Objectives »
[1] List every file name that appears in the extract on the TRUST_GATEWAY pattern.
[2] Write a continuation of the extract on the TRUST_GATEWAY pattern, picking up right after its final line of code.

Extract »
^^^^^^^^

If the token doesn't have AuditLog.Write, APIM returns 401 before the request even reaches the Audit Service. This is the same check that audit-service/auth.py did in Blog 6, but now it happens at the gateway.


Step 3: The TRUST_GATEWAY Pattern#

The key architectural decision in Blog 7 is the TRUST_GATEWAY flag. Each service's config.py adds one new variable:

# config.py — NEW in Blog 7
TRUST_GATEWAY = os.getenv(
    "TRUST_GATEWAY", "false"
).lower() == "true"

if TRUST_GATEWAY:
    logger.info(
        "TRUST_GATEWAY=true — accepting claims "
        "from APIM headers (skip JWT validation)"
    )
else:
    logger.info(
        "TRUST_GATEWAY=false — validating JWT "
        "tokens locally"
    )

And each service's auth.py dispatches based on it:

# auth.py — dual-mode validation
async def validate_token(request: Request) -> dict:
    if TRUST_GATEWAY:
        return _extract_claims_from_headers(request)

^^^^^^^^

[Entries for locating text and elements]

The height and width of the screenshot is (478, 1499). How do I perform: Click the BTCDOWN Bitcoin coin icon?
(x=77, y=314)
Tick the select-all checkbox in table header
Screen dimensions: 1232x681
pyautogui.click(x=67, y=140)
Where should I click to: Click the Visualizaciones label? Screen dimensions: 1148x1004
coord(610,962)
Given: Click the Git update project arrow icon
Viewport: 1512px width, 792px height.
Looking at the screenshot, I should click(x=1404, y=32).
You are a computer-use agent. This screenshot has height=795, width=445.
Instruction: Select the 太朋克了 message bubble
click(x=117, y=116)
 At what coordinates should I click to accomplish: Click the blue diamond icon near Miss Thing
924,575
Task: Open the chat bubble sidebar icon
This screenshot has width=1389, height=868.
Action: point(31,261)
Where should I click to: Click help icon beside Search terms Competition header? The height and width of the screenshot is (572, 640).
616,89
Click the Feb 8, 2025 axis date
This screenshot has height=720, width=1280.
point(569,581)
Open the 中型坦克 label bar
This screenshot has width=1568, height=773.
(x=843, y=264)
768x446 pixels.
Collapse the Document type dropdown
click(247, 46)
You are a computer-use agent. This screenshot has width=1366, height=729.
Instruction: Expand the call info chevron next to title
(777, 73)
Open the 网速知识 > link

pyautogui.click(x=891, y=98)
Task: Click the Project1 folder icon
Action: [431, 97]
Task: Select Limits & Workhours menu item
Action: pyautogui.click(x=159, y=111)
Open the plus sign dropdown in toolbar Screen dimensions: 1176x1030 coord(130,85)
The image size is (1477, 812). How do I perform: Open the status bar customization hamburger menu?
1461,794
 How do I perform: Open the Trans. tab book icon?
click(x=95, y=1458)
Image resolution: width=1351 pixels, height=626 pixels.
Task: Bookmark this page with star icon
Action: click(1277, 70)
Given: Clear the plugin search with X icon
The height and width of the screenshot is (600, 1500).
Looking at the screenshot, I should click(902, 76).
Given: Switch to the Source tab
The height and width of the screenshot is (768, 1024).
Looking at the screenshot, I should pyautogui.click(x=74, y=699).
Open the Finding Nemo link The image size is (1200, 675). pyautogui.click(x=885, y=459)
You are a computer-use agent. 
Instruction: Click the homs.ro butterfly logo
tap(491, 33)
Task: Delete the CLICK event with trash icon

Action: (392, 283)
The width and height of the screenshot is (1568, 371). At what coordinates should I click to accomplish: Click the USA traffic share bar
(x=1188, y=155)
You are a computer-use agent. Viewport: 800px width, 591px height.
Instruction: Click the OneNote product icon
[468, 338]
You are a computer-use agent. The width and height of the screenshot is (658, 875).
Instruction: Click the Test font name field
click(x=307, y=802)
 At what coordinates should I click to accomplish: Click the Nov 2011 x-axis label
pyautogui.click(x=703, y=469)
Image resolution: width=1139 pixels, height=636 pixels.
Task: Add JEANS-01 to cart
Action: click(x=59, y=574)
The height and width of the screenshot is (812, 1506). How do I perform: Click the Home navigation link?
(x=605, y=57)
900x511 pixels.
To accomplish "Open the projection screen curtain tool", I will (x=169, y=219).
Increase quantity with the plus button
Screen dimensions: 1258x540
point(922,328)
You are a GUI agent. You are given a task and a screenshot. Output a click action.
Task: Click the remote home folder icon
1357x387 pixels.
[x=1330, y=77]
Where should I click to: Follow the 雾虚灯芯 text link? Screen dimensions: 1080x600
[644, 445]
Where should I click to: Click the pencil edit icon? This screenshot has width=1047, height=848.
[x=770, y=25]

^^^^^^^^

Written answers »
[1] audit-service/auth.py, config.py, auth.py

[2]
    # Fall back to JWT validation (Blog 6 behavior)
    auth_header = request.headers.get("Authorization", "")
    if not auth_header.startswith("Bearer "):
        raise HTTPException(
            status_code=status.HTTP_401_UNAUTHORIZED,
            detail="Missing Bearer token",
        )
    credentials = HTTPAuthorizationCredentials(
        scheme="Bearer", credentials=auth_header[7:]
    )
    return await _validate_jwt(credentials)

Extracting Claims from Headers#

When TRUST_GATEWAY=true, the backend reads APIM-injected headers instead of parsing JWT:

def _extract_claims_from_headers(request: Request) -> dict:
    """Extract user claims from APIM-injected headers."""
    oid = request.headers.get("X-User-OID", "")
    name = request.headers.get("X-User-Name", "")
    email = request.headers.get("X-User-Email", "")
    tenant_id = request.headers.get("X-Tenant-ID", "")
    roles_header = request.headers.get("X-User-Roles", "")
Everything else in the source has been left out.